All philosophies have a common failing. They imagine life can be ordered by human reason. Either the mind can devise a way of life that is secure from loss, or else it can control the emotions so that it can withstand any loss.
In fact, neither how we live nor the emotions we feel can be controlled in this way. Our lives are shaped by chance and our emotions by the body. Much of human life - and much of philosophy (and religion) - is an attempt to divert ourselves from this fact.
Diversion was a central theme in the writings of the seventeenth-century scientist, inventor, mathematician and religious thinker Blaise Pascal, who wrote: "Diversion. Being unable to cure death, wretchedness and ignorance, men have decided, in order to be happy, not to think about such things."
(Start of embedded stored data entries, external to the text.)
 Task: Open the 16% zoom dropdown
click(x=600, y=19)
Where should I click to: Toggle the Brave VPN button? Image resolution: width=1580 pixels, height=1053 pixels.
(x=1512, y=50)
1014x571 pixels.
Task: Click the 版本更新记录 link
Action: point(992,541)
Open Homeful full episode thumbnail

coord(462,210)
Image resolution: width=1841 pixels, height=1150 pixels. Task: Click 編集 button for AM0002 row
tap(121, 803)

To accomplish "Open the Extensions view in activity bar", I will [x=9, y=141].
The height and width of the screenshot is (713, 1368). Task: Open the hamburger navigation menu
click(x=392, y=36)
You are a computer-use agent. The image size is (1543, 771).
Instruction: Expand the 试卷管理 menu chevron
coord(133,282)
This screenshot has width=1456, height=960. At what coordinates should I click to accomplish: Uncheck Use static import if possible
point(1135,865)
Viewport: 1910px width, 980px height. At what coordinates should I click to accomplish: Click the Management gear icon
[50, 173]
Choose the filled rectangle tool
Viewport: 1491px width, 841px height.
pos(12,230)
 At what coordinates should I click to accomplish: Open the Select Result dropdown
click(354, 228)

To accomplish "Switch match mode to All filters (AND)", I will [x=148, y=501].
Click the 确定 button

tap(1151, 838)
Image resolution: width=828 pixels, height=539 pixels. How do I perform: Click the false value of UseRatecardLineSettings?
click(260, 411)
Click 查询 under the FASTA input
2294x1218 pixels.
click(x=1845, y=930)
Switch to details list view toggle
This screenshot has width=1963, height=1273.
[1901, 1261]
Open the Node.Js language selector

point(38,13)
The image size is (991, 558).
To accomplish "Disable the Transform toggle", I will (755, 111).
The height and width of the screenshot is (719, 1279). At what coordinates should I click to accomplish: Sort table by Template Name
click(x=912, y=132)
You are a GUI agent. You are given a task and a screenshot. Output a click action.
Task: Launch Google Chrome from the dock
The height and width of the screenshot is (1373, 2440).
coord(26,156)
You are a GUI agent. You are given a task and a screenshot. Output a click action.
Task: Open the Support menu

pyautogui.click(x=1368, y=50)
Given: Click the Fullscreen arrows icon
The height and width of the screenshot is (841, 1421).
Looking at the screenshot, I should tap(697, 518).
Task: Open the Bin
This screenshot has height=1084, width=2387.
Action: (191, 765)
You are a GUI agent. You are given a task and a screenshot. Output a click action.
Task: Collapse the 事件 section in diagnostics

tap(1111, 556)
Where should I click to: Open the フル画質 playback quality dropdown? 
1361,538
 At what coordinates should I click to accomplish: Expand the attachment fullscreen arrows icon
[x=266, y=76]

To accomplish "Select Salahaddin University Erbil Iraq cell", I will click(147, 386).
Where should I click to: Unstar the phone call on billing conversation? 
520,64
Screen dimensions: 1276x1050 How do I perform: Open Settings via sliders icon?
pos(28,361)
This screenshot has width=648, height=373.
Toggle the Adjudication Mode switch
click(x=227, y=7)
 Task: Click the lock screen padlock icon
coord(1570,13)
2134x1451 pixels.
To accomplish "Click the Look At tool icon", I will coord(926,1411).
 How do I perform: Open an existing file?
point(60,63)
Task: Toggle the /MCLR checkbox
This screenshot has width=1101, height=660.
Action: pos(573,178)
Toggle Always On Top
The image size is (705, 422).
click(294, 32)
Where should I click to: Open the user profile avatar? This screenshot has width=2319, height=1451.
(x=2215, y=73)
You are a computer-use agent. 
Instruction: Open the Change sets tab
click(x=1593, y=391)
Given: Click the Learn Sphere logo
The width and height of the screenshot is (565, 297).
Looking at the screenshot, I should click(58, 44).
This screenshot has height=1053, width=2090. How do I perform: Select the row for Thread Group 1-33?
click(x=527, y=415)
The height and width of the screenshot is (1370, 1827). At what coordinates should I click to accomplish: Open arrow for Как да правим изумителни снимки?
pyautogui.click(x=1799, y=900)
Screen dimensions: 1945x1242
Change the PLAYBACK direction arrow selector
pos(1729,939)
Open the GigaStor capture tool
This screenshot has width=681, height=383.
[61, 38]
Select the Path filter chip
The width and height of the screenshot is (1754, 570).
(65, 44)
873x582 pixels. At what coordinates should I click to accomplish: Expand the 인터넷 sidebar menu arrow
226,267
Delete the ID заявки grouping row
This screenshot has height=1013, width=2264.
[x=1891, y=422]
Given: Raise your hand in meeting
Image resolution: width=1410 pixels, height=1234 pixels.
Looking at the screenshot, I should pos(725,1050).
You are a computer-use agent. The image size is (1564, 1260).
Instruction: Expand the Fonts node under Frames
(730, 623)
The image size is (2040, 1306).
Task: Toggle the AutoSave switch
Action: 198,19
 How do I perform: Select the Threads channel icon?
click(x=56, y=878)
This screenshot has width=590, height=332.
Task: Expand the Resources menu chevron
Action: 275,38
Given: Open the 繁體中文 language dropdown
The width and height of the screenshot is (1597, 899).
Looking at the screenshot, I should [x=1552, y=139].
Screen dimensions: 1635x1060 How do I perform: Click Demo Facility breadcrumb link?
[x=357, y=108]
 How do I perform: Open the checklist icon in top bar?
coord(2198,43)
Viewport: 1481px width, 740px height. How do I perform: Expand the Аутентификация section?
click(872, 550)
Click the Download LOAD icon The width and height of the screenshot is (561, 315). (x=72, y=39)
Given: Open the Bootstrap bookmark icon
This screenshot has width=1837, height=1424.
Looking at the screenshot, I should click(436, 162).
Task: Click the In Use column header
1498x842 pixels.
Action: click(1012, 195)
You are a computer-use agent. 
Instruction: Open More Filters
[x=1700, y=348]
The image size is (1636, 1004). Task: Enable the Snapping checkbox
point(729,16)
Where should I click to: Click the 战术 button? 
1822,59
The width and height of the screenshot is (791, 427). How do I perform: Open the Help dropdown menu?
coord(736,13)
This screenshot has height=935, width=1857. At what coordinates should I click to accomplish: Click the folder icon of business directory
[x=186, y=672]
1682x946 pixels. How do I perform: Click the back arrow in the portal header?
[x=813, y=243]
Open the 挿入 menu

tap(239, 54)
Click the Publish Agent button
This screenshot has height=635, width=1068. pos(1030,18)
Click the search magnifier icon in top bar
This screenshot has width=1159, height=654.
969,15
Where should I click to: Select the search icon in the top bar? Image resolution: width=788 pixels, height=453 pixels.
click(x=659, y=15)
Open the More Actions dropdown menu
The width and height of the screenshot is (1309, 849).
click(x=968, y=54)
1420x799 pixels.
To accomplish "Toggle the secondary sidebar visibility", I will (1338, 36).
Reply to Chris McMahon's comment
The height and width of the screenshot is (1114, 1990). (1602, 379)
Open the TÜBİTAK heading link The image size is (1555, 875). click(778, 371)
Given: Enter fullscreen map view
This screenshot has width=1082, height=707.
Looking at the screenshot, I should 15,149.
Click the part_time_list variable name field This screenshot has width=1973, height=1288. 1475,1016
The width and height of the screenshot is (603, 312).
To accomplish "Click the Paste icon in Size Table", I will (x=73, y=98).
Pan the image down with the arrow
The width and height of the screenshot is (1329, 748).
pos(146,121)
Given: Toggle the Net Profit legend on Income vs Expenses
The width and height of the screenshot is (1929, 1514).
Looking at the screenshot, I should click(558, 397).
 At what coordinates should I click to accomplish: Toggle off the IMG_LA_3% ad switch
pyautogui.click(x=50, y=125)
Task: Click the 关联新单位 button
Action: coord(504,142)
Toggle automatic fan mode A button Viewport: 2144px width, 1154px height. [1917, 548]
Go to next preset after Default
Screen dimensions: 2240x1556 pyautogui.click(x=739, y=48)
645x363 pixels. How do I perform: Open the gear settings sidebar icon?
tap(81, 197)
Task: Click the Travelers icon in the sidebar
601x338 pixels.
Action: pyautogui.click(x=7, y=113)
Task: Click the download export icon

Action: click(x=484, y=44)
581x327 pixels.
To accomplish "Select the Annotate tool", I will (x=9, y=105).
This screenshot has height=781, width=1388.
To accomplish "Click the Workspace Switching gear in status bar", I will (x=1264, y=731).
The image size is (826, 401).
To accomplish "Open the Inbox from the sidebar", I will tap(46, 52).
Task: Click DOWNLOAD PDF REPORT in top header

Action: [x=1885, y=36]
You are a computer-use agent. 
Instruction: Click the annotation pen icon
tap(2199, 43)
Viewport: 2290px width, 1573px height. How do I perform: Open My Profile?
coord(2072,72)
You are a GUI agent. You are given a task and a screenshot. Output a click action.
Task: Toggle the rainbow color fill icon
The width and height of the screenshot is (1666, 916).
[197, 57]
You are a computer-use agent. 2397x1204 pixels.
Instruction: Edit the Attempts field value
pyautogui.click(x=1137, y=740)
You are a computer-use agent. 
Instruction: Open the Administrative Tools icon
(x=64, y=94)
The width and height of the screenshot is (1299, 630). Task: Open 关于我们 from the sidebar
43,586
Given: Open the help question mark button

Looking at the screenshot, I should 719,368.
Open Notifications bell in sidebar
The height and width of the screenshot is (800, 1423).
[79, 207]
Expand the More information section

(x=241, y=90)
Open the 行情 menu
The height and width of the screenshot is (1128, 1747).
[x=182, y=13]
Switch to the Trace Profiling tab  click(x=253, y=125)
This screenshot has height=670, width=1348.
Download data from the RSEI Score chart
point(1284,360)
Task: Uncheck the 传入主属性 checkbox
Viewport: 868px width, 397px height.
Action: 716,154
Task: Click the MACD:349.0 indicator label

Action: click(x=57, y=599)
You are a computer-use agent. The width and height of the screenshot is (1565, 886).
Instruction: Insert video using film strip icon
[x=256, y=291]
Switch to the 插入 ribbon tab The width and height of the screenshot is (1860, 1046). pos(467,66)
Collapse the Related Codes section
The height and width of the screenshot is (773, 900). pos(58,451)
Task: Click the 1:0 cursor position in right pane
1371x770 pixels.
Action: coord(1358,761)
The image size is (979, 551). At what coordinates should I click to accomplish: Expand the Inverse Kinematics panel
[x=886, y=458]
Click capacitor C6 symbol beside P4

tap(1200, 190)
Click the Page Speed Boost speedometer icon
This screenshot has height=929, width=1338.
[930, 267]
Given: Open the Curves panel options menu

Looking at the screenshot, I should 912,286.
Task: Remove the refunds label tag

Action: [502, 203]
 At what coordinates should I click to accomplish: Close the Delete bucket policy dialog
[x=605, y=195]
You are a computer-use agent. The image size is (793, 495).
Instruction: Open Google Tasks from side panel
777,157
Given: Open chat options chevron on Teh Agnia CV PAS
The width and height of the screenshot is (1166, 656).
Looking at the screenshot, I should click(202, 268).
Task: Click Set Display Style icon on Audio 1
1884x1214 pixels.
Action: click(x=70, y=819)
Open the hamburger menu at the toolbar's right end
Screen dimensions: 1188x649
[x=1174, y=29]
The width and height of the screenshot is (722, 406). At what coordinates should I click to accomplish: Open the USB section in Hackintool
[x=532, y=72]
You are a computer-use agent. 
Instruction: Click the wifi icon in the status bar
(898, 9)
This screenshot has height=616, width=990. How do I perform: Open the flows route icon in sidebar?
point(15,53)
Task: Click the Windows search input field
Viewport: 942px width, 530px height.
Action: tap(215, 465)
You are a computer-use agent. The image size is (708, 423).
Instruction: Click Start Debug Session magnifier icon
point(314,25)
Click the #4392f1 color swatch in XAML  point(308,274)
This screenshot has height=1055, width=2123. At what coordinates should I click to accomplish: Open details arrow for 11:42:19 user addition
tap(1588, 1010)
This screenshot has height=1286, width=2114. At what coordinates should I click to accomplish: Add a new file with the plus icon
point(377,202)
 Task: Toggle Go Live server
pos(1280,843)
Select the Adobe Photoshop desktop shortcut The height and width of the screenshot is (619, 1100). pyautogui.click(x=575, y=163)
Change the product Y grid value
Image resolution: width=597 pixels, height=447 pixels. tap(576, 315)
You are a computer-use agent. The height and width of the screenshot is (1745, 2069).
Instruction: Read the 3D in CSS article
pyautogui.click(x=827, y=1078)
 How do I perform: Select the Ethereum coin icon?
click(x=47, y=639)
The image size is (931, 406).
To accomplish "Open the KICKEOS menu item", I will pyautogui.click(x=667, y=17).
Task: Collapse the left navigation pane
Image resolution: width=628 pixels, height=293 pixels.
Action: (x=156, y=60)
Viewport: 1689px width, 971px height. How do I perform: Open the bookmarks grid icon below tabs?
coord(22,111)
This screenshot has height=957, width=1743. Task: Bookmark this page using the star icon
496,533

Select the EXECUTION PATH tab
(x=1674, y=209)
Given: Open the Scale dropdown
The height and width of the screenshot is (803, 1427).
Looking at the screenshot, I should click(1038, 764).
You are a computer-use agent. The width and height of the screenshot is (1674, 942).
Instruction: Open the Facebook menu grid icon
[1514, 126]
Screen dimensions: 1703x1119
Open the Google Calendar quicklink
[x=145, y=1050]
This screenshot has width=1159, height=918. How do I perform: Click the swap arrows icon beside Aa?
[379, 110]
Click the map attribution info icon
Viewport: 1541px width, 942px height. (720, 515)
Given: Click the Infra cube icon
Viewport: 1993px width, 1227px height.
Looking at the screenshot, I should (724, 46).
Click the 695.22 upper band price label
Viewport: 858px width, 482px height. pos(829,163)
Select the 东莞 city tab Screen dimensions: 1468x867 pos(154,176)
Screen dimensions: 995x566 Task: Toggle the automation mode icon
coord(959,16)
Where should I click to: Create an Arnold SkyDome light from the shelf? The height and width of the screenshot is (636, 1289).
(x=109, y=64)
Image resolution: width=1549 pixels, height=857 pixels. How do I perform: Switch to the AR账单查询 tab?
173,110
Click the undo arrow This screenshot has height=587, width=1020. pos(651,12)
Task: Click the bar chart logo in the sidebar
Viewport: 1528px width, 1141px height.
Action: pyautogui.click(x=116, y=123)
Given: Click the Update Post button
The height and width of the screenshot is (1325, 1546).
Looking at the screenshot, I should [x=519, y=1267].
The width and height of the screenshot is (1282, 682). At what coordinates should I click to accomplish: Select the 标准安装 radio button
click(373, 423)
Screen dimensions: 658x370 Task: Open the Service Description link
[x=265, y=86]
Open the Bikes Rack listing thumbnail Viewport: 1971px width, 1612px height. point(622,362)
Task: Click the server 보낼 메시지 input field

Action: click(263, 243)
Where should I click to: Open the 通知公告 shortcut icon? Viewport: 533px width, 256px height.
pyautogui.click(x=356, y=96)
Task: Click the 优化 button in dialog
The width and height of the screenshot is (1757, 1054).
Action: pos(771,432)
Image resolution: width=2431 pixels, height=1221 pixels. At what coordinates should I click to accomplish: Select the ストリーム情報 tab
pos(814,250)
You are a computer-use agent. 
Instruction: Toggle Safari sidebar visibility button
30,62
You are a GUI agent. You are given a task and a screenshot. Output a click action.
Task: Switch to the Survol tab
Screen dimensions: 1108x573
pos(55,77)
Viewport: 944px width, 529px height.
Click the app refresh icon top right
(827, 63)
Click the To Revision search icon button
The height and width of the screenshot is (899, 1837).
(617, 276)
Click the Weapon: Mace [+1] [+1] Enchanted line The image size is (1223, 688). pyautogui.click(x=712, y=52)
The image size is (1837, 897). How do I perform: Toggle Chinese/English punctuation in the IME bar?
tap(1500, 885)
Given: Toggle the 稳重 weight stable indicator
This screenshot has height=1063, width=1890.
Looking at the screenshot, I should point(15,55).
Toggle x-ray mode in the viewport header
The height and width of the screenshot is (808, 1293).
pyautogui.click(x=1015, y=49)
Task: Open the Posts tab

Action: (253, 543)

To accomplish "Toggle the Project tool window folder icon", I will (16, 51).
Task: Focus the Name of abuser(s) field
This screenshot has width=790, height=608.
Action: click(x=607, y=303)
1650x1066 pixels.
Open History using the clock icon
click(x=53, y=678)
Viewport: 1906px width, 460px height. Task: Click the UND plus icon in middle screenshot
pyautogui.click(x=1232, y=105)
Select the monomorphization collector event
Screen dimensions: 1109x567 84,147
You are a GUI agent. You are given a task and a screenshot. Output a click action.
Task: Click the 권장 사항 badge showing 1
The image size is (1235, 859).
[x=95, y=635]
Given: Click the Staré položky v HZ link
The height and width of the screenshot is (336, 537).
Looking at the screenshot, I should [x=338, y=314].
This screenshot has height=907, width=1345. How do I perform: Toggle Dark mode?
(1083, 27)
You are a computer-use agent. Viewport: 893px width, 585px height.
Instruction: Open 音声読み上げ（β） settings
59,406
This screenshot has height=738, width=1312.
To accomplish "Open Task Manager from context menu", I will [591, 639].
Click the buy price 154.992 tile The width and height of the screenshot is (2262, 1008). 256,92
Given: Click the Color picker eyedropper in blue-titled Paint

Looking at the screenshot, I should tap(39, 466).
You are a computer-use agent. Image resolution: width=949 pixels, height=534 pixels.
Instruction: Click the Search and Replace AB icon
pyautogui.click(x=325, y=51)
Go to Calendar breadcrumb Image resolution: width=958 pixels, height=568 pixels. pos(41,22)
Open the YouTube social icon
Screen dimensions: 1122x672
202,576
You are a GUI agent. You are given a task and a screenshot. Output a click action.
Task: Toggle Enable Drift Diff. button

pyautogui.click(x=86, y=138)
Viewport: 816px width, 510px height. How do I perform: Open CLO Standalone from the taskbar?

My lifelong all-absorbing diversion had been my work, until I arrived back in deepest suburbia in early 1985 and looked around for something to divert me from the sameness on all sides. I found it in the ABC Radio's nightly Late Night Live, initially compèred by Richard Ackland until Phillip Admans picked up the Late Night Live microphone in 1991.
Phillip Adams' trademark wit and incisive commentary, his sharp analysis of current events, and his hot debates in politics, science, philosophy and the arts, made Late Night Live my diversion of choice for well over thirty years, all of will come to an end when he retires in late June.
Thanks for having been my bedfellow for three decades, Phillip. Your wit and erudition will live on in your Bedtime Stories, published in 2012.